Für die Grünen ist das Karlsruher Urteil "eine schallende Ohrfeige". Der Grünen-Rechtspolitiker Volker Beck sagte: "Dieses bahnbrechende Urteil ist ein Sieg für alle, denen die Bürgerrechte und der Datenschutz der Bürgerinnen und Bürger am Herzen liegen." Sein Partei-Kollege Hans-Christian Ströbele rief einen "ganz, ganz tollen Tag für die Bürgerrechte in Deutschland insgesamt" aus.
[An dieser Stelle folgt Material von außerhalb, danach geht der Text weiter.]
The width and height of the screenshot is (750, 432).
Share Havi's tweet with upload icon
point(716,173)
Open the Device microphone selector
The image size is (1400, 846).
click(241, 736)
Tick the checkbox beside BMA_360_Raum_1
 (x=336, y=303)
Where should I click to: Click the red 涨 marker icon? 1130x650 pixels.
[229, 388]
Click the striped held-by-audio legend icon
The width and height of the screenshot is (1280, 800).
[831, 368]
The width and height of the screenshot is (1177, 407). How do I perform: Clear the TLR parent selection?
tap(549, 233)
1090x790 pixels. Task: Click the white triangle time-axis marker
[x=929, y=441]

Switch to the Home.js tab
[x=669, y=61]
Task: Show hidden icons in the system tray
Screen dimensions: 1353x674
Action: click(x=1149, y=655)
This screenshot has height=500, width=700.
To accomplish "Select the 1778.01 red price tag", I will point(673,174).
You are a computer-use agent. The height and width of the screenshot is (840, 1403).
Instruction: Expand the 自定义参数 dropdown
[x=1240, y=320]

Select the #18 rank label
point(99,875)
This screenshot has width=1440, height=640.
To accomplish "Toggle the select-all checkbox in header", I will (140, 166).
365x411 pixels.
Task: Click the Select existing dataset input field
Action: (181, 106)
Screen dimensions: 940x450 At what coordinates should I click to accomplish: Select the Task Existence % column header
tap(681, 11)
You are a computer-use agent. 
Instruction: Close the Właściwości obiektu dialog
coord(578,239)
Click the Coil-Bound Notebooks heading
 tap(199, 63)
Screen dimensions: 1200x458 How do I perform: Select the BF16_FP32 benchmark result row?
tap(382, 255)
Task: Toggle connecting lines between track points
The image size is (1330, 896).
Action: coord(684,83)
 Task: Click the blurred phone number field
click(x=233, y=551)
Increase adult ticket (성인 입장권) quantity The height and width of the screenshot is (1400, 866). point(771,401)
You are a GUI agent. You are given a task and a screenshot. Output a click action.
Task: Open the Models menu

Das Urteil sei eine herbe Niederlage für die bisherigen Pläne von Bundesinnenminister Wolfgang Schäuble (CDU), sagte der Fraktionsvize bei n-tv.
Der FDP-Parteichef Guido Westerwelle bezeichnete die Karlsruher Entscheidung als einen "Meilenstein der Rechtsgeschichte für Freiheit und Bürgerrechte". Das Gericht stoppe mit seinem Urteil "die Aushöhlung der Privatsphäre, wie sie unter Rot-Grün mit Otto Schily begann und wie sie jetzt unter Schwarz-Rot mit Wolfgang Schäuble fortgesetzt werden soll".
Der Deutsche Fachjournalisten-Verband (DFJV) begrüßte ebenfalls die Entscheidung. "Das Vorhaben der Online-Durchsuchung war von Anfang an juristisch fragwürdig", sagte Vorstandsmitglied Thomas Dreesen. Eine Ausweitung staatlicher Abhörmöglichkeiten durch die geplante Online-Durchsuchung hätte den Informantenschutz der Journalisten noch weiter ausgehebelt.